Re: [RFC PATCH for 4.18 00/14] Restartable Sequences

From: Daniel Colascione
Date: Tue May 01 2018 - 23:54:07 EST

Next message: Sean Wang: "Re: [PATCH 2/2] arm64: dts: mt7622: add audio related device nodes"
Previous message: Jason Wang: "Re: [RFC v3 0/5] virtio: support packed ring"
Next in thread: Peter Zijlstra: "Re: [RFC PATCH for 4.18 00/14] Restartable Sequences"
Messages sorted by: [ date ] [ thread ] [ subject ] [ author ]

Hi Mathieu: this work looks very cool. See inline.

On Mon, Apr 30, 2018 at 3:48 PM Mathieu Desnoyers <
mathieu.desnoyers@xxxxxxxxxxxx> wrote:

> Hi,

> Here is an updated RFC round of the Restartable Sequences patchset
> based on kernel 4.17-rc3. Based on feedback from Linus, I'm introducing
> only the rseq system call, keeping the rest for later.

> This already enables speeding up the Facebook jemalloc and arm64 PMC
> read from user-space use-cases, as well as speedup of use-cases relying
> on getting the current cpu number from user-space. We'll have to wait
> until a more complete solution is introduced before the LTTng-UST
> tracer can replace its ring buffer atomic instructions with rseq
> though. But let's proceed one step at a time.

I like the general theme of the kernel using its "superpowers" (in this
case, knowledge of preemption) to help userspace do a better job without
userspace code needing to enter the kernel to benefit. The per-CPU data
structures this patch enables help in a lot of use cases, but I think
there's another use case that you might not have considered, one that can
benefit from a extension to your proposed API.

Consider mutexes: in the kernel, for mutual exclusion, we can use a
spinlock, which in the kernel ends up being simpler and (in a lot of
scenarios) more efficient than a mutex: a core that takes a spinlock
promises to keep the lock held for only a very short time, and it disables
interrupts to delay asynchronous work that might unexpectedly lengthen the
critical section.
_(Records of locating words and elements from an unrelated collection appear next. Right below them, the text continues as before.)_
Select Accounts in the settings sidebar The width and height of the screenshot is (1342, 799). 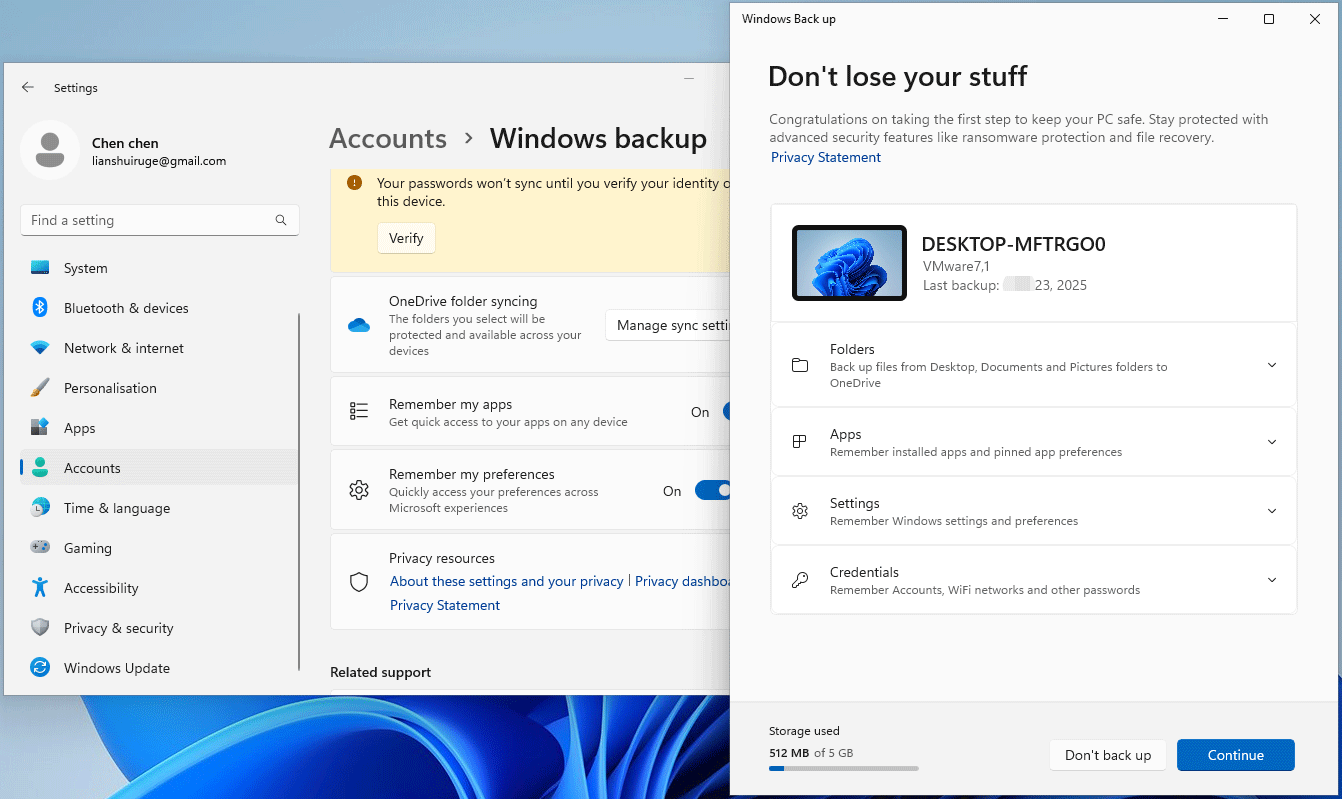92,468
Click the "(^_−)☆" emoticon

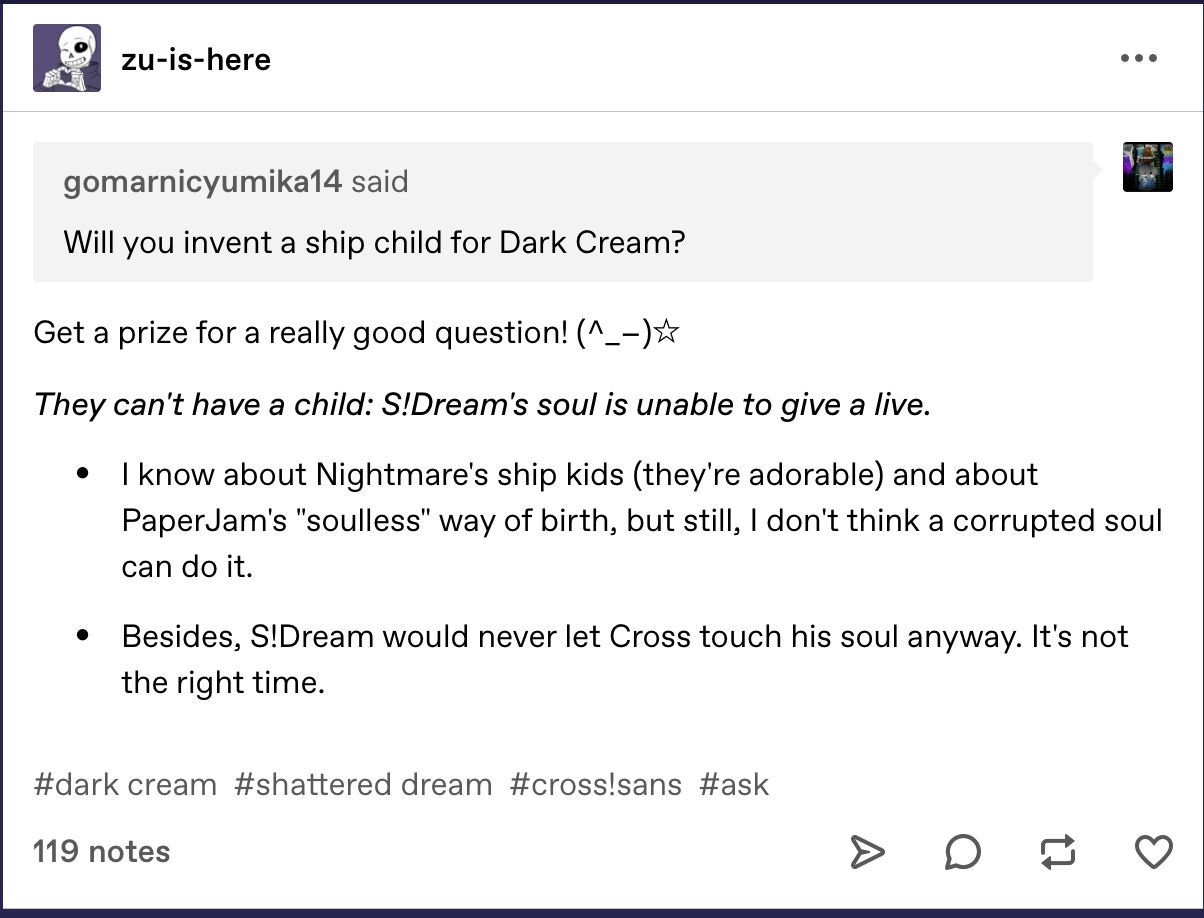tap(629, 332)
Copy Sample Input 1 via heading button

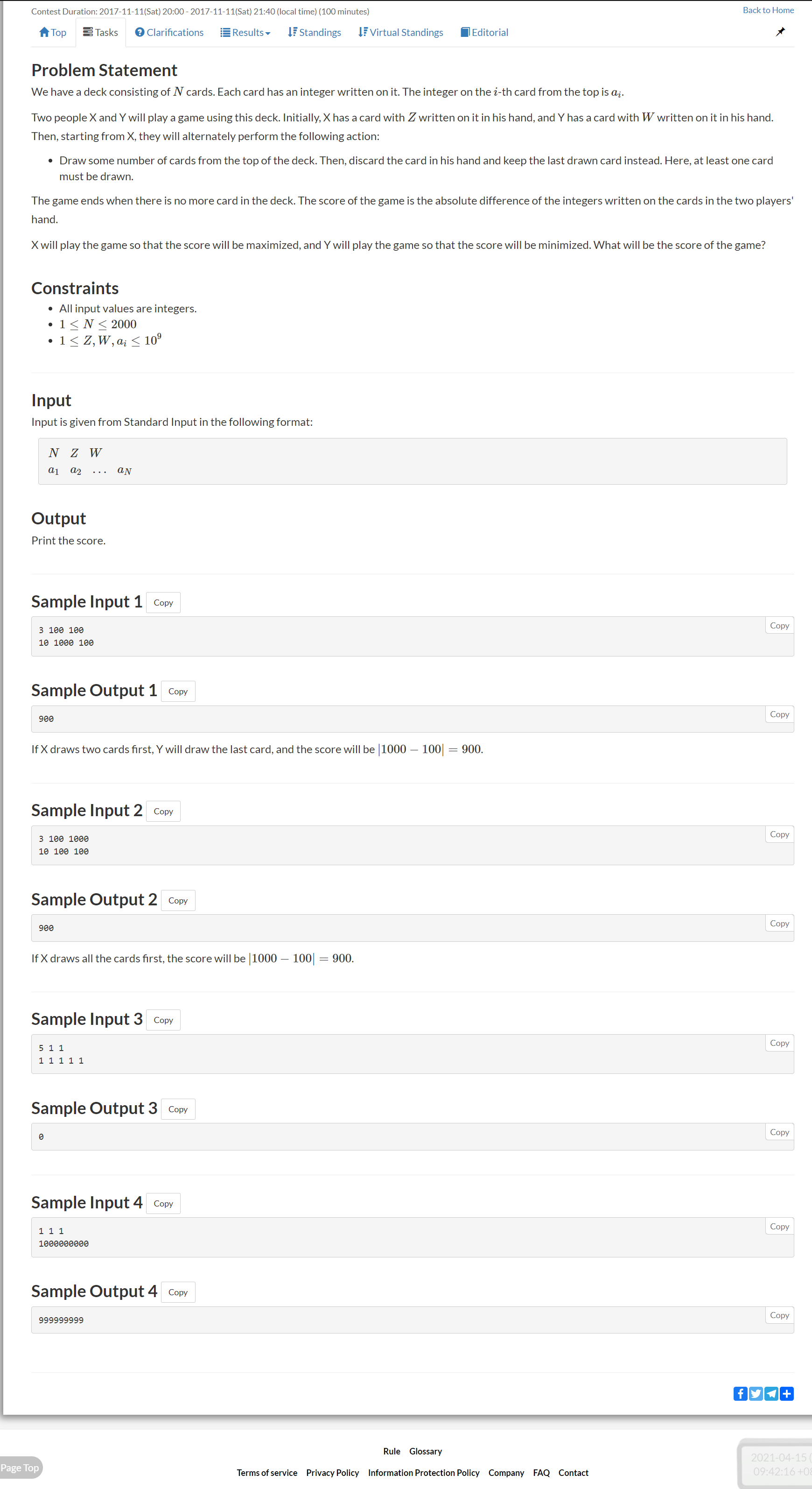tap(163, 602)
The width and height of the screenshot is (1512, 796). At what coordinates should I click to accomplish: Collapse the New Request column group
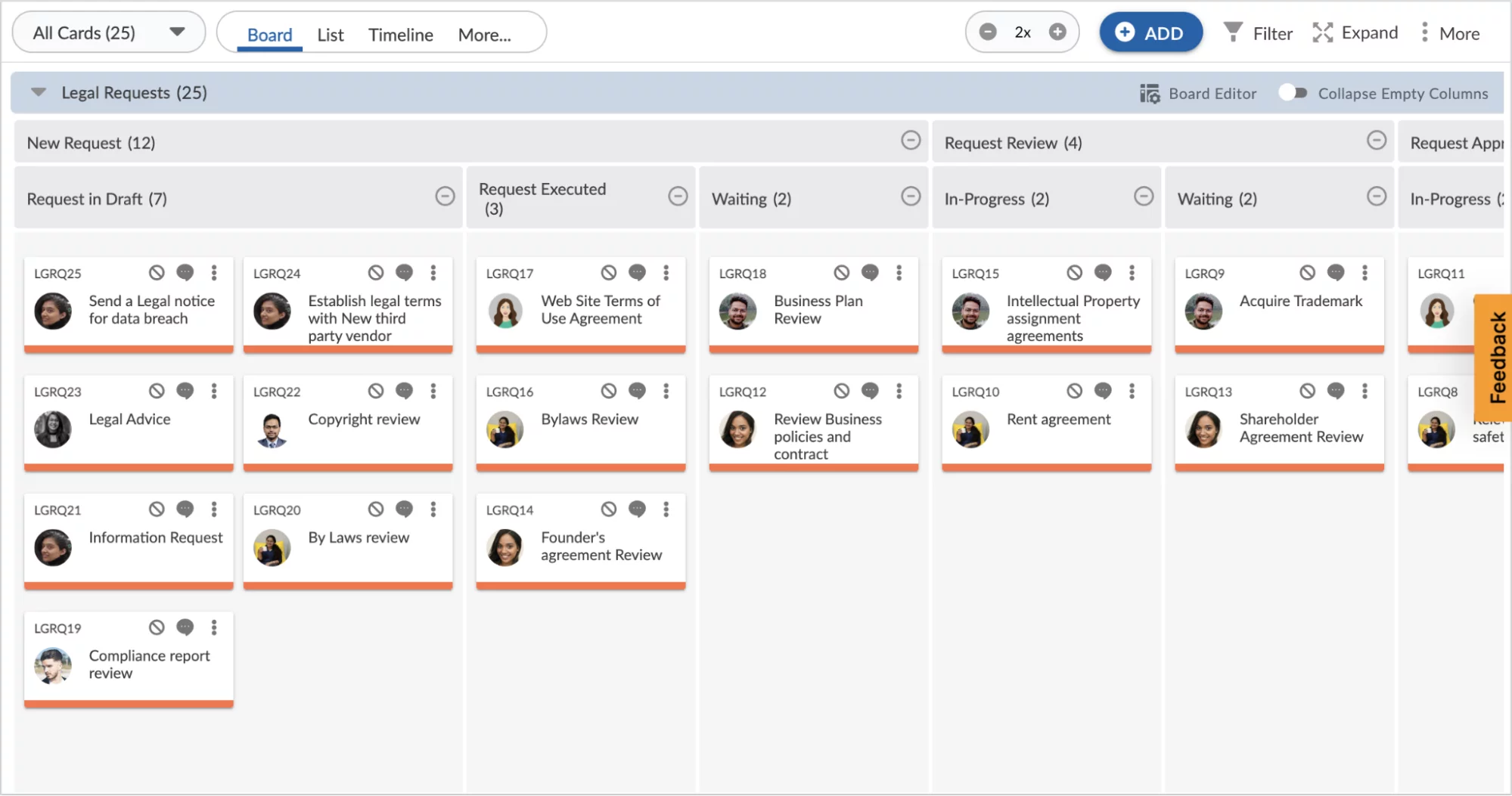tap(911, 141)
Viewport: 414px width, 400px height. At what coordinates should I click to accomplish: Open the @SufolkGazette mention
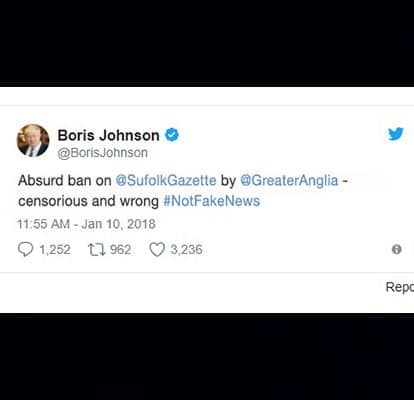[166, 180]
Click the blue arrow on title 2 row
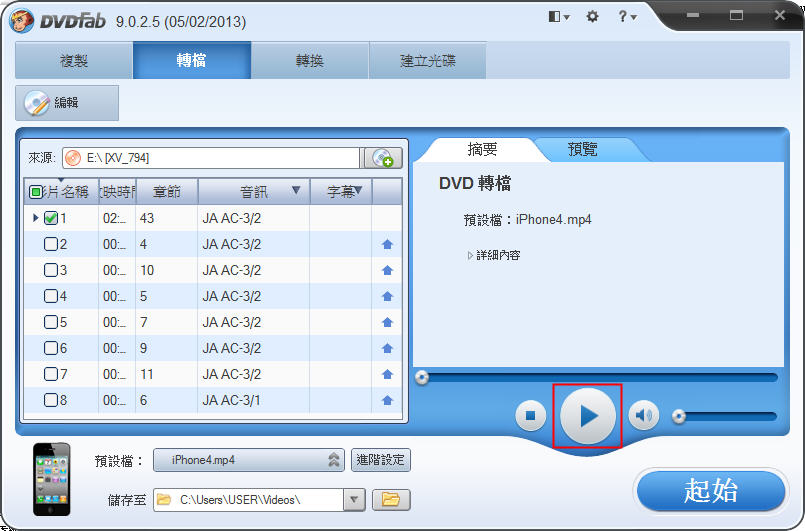This screenshot has width=805, height=531. (387, 245)
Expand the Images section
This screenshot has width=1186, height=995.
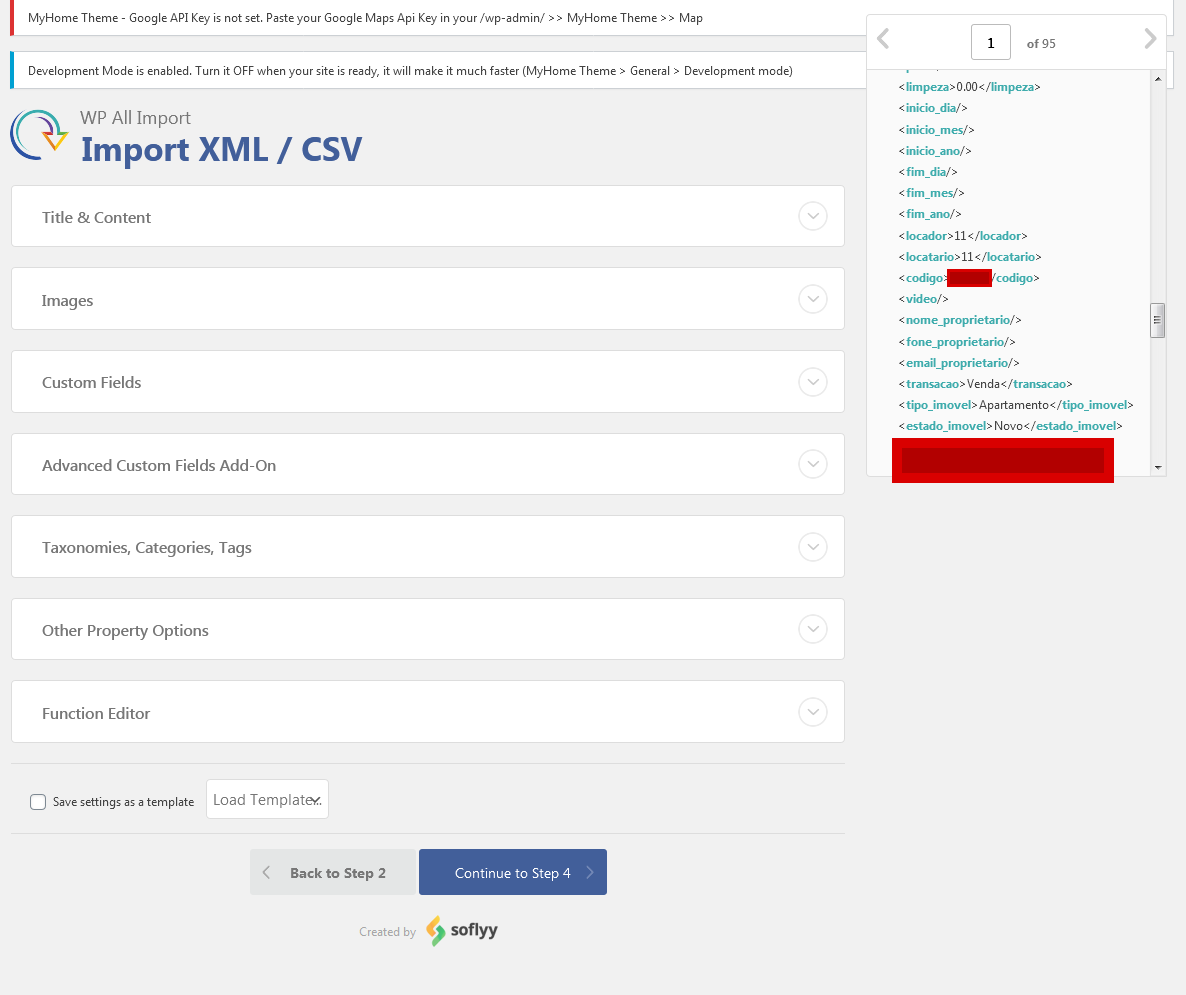tap(813, 298)
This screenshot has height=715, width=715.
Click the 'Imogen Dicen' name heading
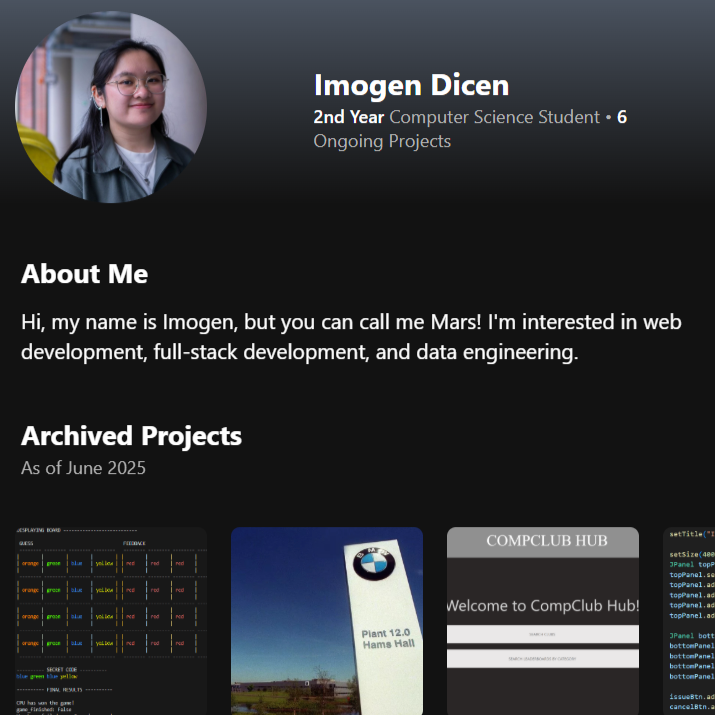coord(411,85)
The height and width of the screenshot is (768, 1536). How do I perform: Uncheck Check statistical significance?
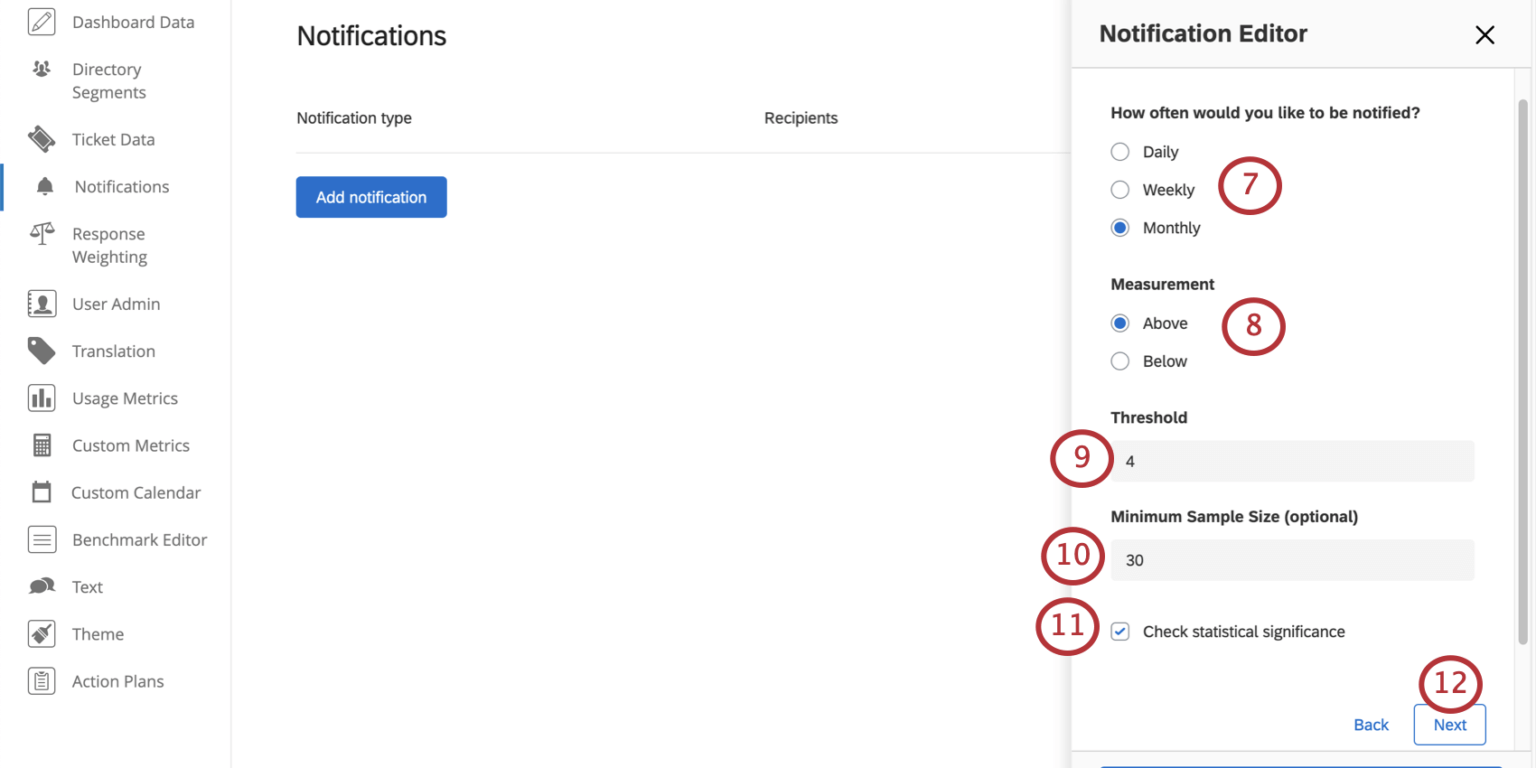1120,631
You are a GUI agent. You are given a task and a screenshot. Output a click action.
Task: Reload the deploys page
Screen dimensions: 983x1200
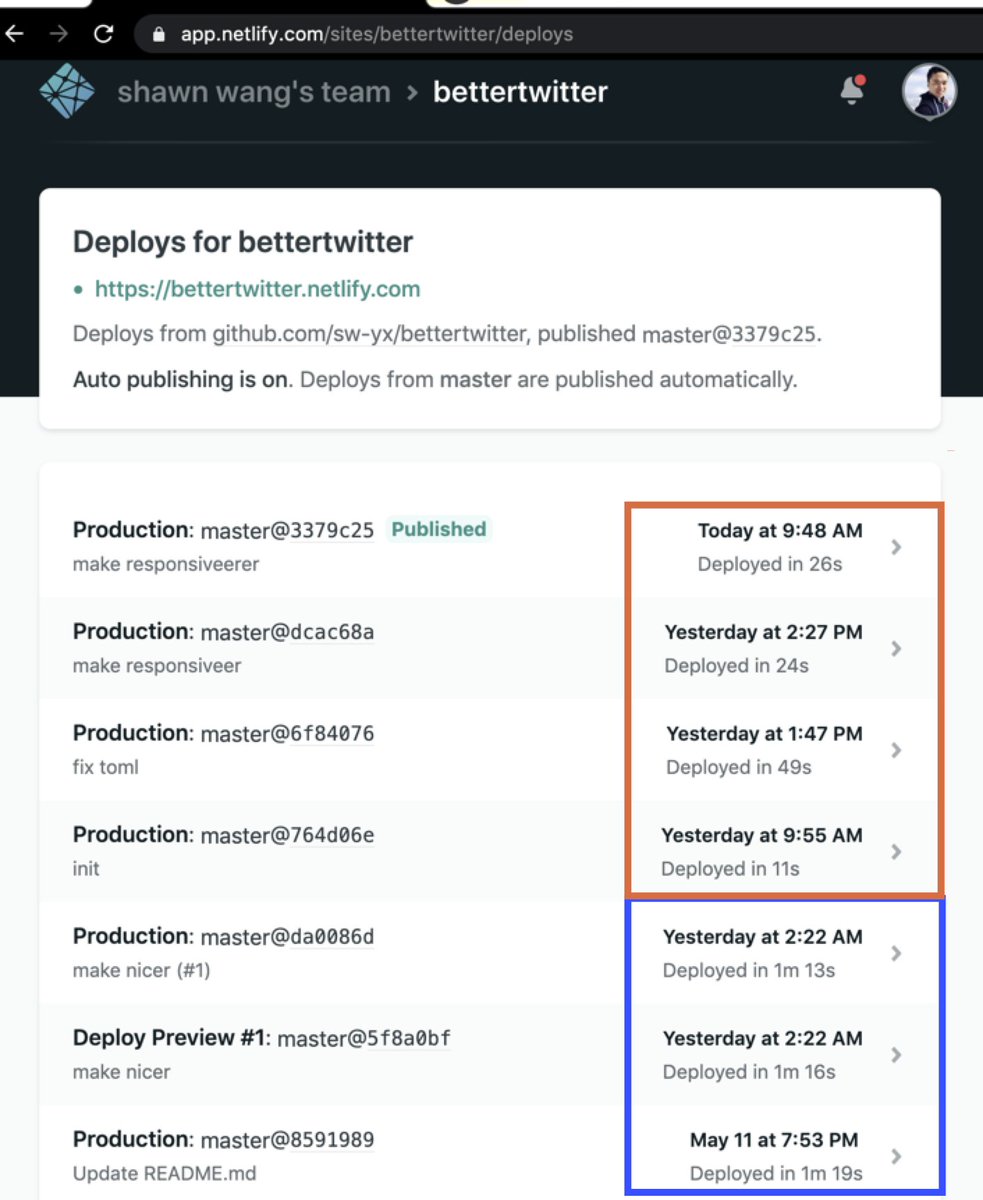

A different core that wants to grab that spinlock can
just spin on the lock word, confident that its spin will be short because
any core owning the lock is guaranteed to release it very quickly. (Long
spins would be very bad for power.) The overall result is a lock that's
much lighter than a mutex. (A spinlock can also be used in places we can't
sleep, but this ability isn't relevant to the discussion below.)

Userspace doesn't have a good equivalent to a lightweight spinlock. While
you can build a spinlock in userspace, the result ends up having serious
problems because of preemption: first, a thread owning such a lock can be
preempted in its critical section, lengthening the critical section
arbitrarily. Second, a thread spinning on a lock will keep spinning even
when the owning thread isn't scheduled anywhere.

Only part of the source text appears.